Element and text location data
## START

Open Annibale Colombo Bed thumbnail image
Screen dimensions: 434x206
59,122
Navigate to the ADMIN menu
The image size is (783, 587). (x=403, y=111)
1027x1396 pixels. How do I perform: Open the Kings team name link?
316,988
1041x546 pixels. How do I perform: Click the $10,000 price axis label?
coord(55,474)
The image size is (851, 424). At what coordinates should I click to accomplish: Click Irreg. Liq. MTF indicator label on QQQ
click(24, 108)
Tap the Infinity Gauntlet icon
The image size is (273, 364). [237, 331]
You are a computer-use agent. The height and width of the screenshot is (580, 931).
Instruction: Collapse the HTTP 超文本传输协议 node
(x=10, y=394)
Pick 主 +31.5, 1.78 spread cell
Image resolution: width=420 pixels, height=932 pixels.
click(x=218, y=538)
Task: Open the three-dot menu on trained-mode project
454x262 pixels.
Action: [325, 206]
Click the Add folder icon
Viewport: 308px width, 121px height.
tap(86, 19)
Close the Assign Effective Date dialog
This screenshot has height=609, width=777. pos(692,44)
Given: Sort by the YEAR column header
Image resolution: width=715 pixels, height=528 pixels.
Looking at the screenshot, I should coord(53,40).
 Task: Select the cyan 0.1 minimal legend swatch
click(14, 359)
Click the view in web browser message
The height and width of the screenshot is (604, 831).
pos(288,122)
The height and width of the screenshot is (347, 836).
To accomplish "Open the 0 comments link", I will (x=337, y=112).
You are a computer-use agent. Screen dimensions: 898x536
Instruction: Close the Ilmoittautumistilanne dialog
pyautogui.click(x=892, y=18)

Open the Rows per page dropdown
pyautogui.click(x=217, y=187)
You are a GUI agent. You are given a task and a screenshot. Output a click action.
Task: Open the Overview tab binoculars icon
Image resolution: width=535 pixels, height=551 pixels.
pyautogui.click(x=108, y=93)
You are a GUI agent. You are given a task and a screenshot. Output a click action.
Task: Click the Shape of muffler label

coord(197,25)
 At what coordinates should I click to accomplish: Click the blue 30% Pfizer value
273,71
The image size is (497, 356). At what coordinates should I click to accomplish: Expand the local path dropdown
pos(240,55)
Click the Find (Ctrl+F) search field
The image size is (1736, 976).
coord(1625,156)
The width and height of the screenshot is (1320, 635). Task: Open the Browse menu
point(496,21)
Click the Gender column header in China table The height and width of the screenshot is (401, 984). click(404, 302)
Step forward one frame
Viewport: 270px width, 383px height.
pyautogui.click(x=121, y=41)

## END

Given instruction: Put the lines of the items into a JSON list of strings, one string per line, leaving out blank lines.

Solution:
[
  "Open Annibale Colombo Bed thumbnail image",
  "Screen dimensions: 434x206",
  "59,122",
  "Navigate to the ADMIN menu",
  "The image size is (783, 587). (x=403, y=111)",
  "1027x1396 pixels. How do I perform: Open the Kings team name link?",
  "316,988",
  "1041x546 pixels. How do I perform: Click the $10,000 price axis label?",
  "coord(55,474)",
  "The image size is (851, 424). At what coordinates should I click to accomplish: Click Irreg. Liq. MTF indicator label on QQQ",
  "click(24, 108)",
  "Tap the Infinity Gauntlet icon",
  "The image size is (273, 364). [237, 331]",
  "You are a computer-use agent. The height and width of the screenshot is (580, 931).",
  "Instruction: Collapse the HTTP 超文本传输协议 node",
  "(x=10, y=394)",
  "Pick 主 +31.5, 1.78 spread cell",
  "Image resolution: width=420 pixels, height=932 pixels.",
  "click(x=218, y=538)",
  "Task: Open the three-dot menu on trained-mode project",
  "454x262 pixels.",
  "Action: [325, 206]",
  "Click the Add folder icon",
  "Viewport: 308px width, 121px height.",
  "tap(86, 19)",
  "Close the Assign Effective Date dialog",
  "This screenshot has height=609, width=777. pos(692,44)",
  "Given: Sort by the YEAR column header",
  "Image resolution: width=715 pixels, height=528 pixels.",
  "Looking at the screenshot, I should coord(53,40).",
  " Task: Select the cyan 0.1 minimal legend swatch",
  "click(14, 359)",
  "Click the view in web browser message",
  "The height and width of the screenshot is (604, 831).",
  "pos(288,122)",
  "The height and width of the screenshot is (347, 836).",
  "To accomplish \"Open the 0 comments link\", I will (x=337, y=112).",
  "You are a computer-use agent. Screen dimensions: 898x536",
  "Instruction: Close the Ilmoittautumistilanne dialog",
  "pyautogui.click(x=892, y=18)",
  "Open the Rows per page dropdown",
  "pyautogui.click(x=217, y=187)",
  "You are a GUI agent. You are given a task and a screenshot. Output a click action.",
  "Task: Open the Overview tab binoculars icon",
  "Image resolution: width=535 pixels, height=551 pixels.",
  "pyautogui.click(x=108, y=93)",
  "You are a GUI agent. You are given a task and a screenshot. Output a click action.",
  "Task: Click the Shape of muffler label",
  "coord(197,25)",
  " At what coordinates should I click to accomplish: Click the blue 30% Pfizer value",
  "273,71",
  "The image size is (497, 356). At what coordinates should I click to accomplish: Expand the local path dropdown",
  "pos(240,55)",
  "Click the Find (Ctrl+F) search field",
  "The image size is (1736, 976).",
  "coord(1625,156)",
  "The width and height of the screenshot is (1320, 635). Task: Open the Browse menu",
  "point(496,21)",
  "Click the Gender column header in China table The height and width of the screenshot is (401, 984). click(404, 302)",
  "Step forward one frame",
  "Viewport: 270px width, 383px height.",
  "pyautogui.click(x=121, y=41)"
]